Numerous methods for independent femoral tunnel drilling have risen in popularity, including the use of a rigid reamer through an accessory anteromedial portal with hyperflexion (AM-RR) and the use of flexible reaming systems through a standard anteromedial portal (AM-FR). Recent cadaveric studies have suggested technical differences may result in AM-FR producing a more anatomic ACL graft position, longer and less vertical femoral tunnels, and decreasing the likelihood of posterior wall breakage or damage to posterolateral knee structures. The primary objective of this study was to compare graft failure rates at a minimum of 2 years postoperatively for patients undergoing ACL reconstruction between the two techniques.
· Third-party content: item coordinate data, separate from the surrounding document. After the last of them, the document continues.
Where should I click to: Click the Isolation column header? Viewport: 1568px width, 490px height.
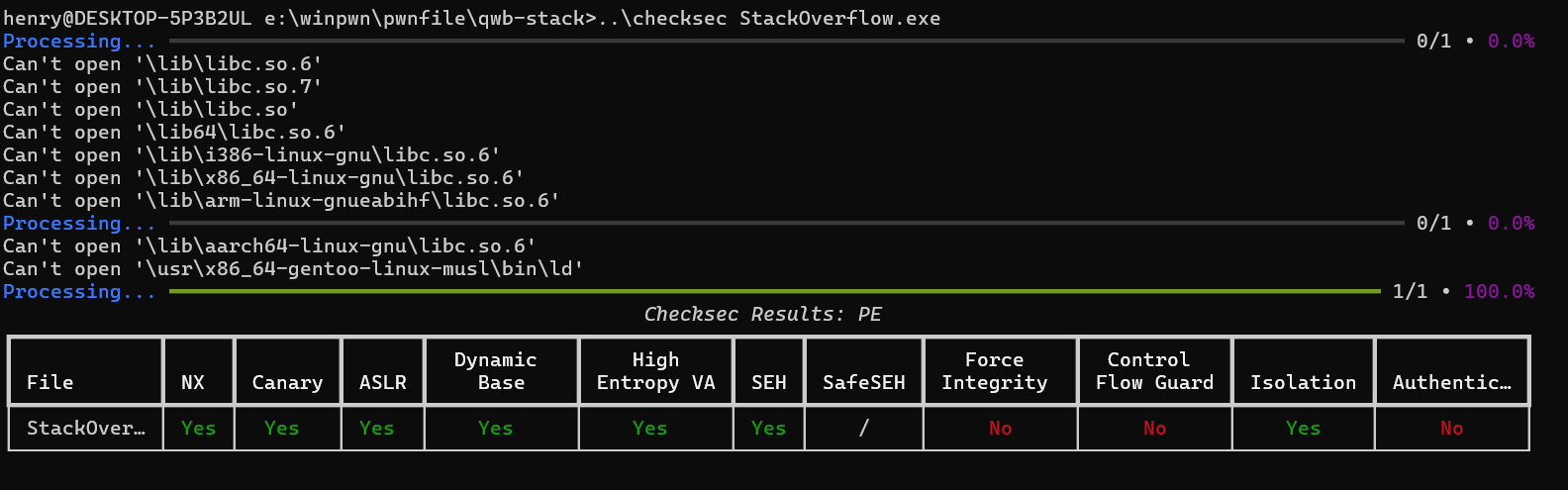pyautogui.click(x=1303, y=382)
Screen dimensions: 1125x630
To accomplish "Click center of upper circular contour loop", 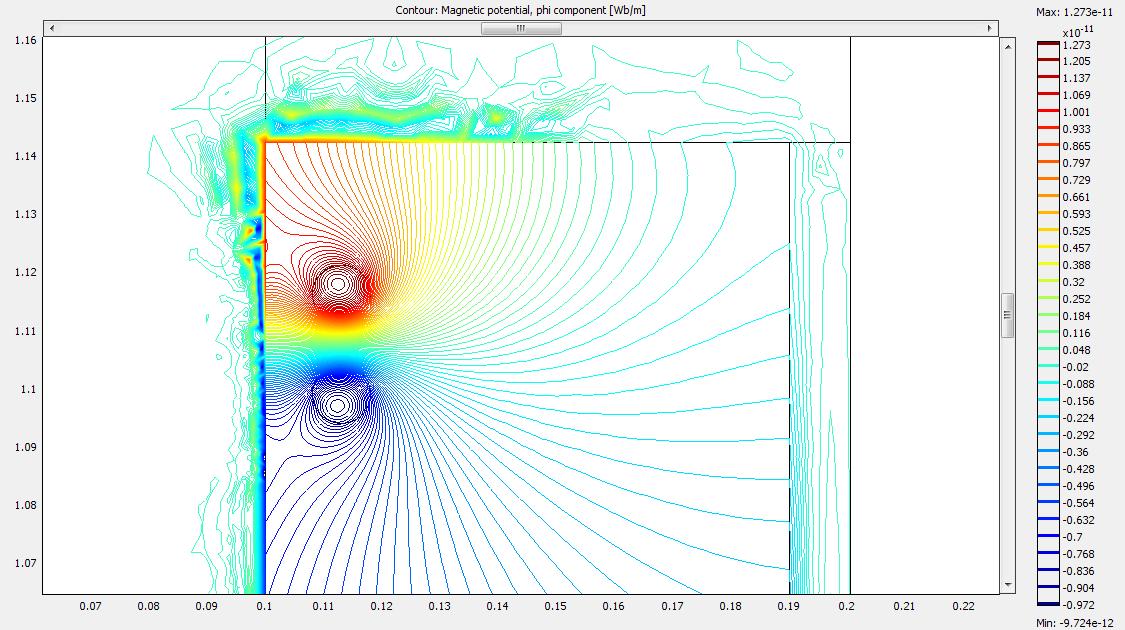I will (x=338, y=284).
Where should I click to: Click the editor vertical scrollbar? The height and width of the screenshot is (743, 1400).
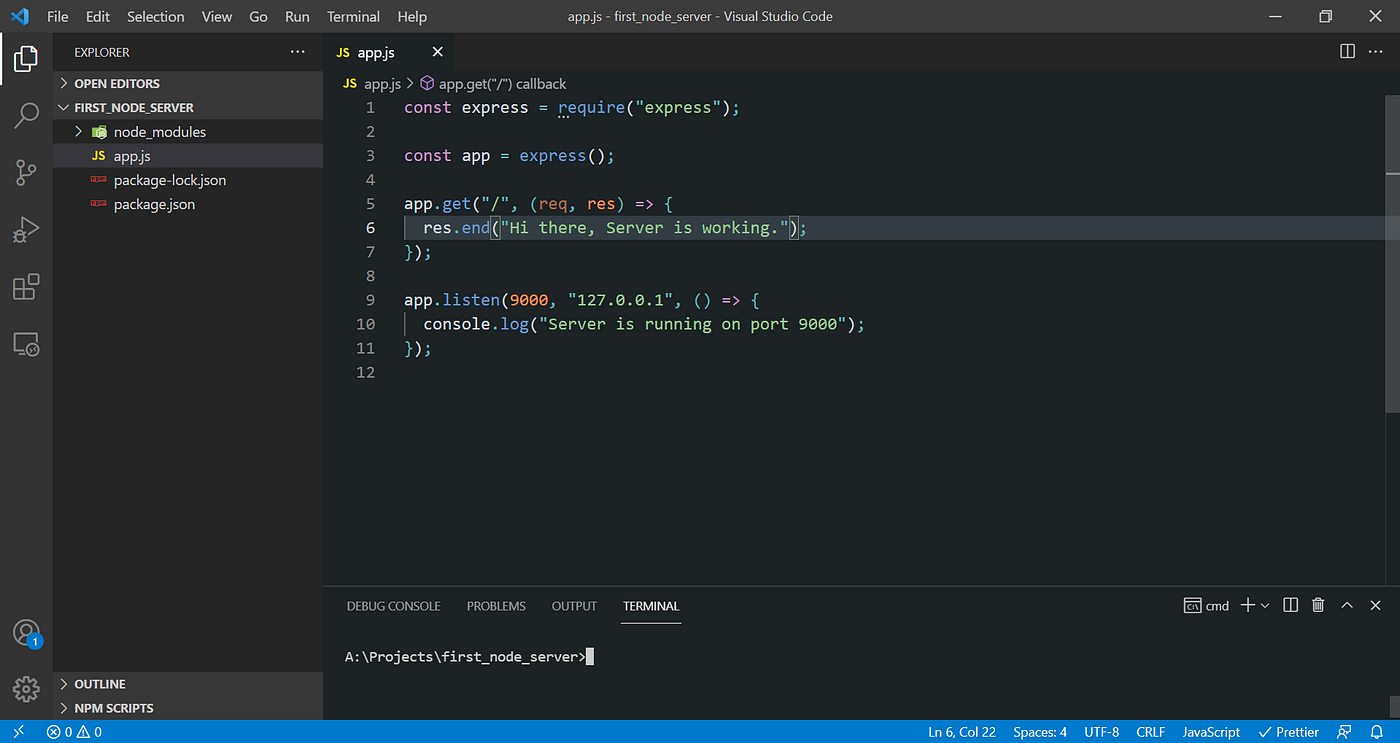1392,255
Secondary objectives were to compare functional performance testing outcomes, and patient reported outcome scores between patients with the two techniques.

Methods

IRB approval was obtained prior to beginning the study. 316 consecutive patients who underwent ACL reconstruction and participated in Lower-Extremity Assessment Protocol (LEAP) testing at a single academic institution from 2013 to 2018 were analyzed. Patients who underwent a primary, isolated ACL reconstruction were included. Patients were excluded if they underwent any additional ligamentous reconstruction or if they had less than 2 years of postoperative follow-up. The primary outcome measure was graft rupture, which was identified through chart review if available, and when not, through phone calls to the patients. Secondary outcome measures were functional testing, including maximal, isokinetic (90deg/sec) extension and flexion strength, limb symmetry indices (LSI) and single-leg hop tests obtained on average at 6 months postoperatively for all patients. IKDC and KOOS Scores were assessed for all patients at 6 months postoperatively at the time of functional testing and also evaluated. Comparison of categorical data was performed using a chi square test. Comparisons of continuous data were performed using a Student’s T test. For all comparison, p < 0.05 was considered significant.

Results

284 (AM-RR: 232; AM-FR: 52) patients were identified for inclusion to this study with an overall mean follow-up time of 3.7 ± 1.5 years and mean two-year follow-up rate of 91%. Overall, the two groups were not different, with the exception of a higher rate of patellar tendon grafts in the AM-FR group and longer mean follow-up in the AM-RR group [Table 1]. There was no significant difference in the rate of graft rupture between the use of AM-RR and AM-FR for femoral tunnel creation during ACL reconstruction (AM-FR: 9.6%, AM-RR: 10.8%; p = 0.806) [Table 2]. No significant differences existed in peak knee extension strength, peak knee flexion strength, limb symmetry indices, or hop testing between cohorts [Table 2]. No significant differences existed with regard to mean IKDC at 6 months (AM-RR: 81.1, AM-FR: 78.9; p = 0.269) or KOOS (AM-RR: 89.0, AM-FR 86.7; p = 0.104) between groups.

Conclusions

Independent femoral tunnel drilling for ACL reconstruction using rigid or flexible reaming systems results in comparable rates of graft rupture at a minimum of 2 years postoperatively and no significant differences in strength assessments at 6 months postoperatively.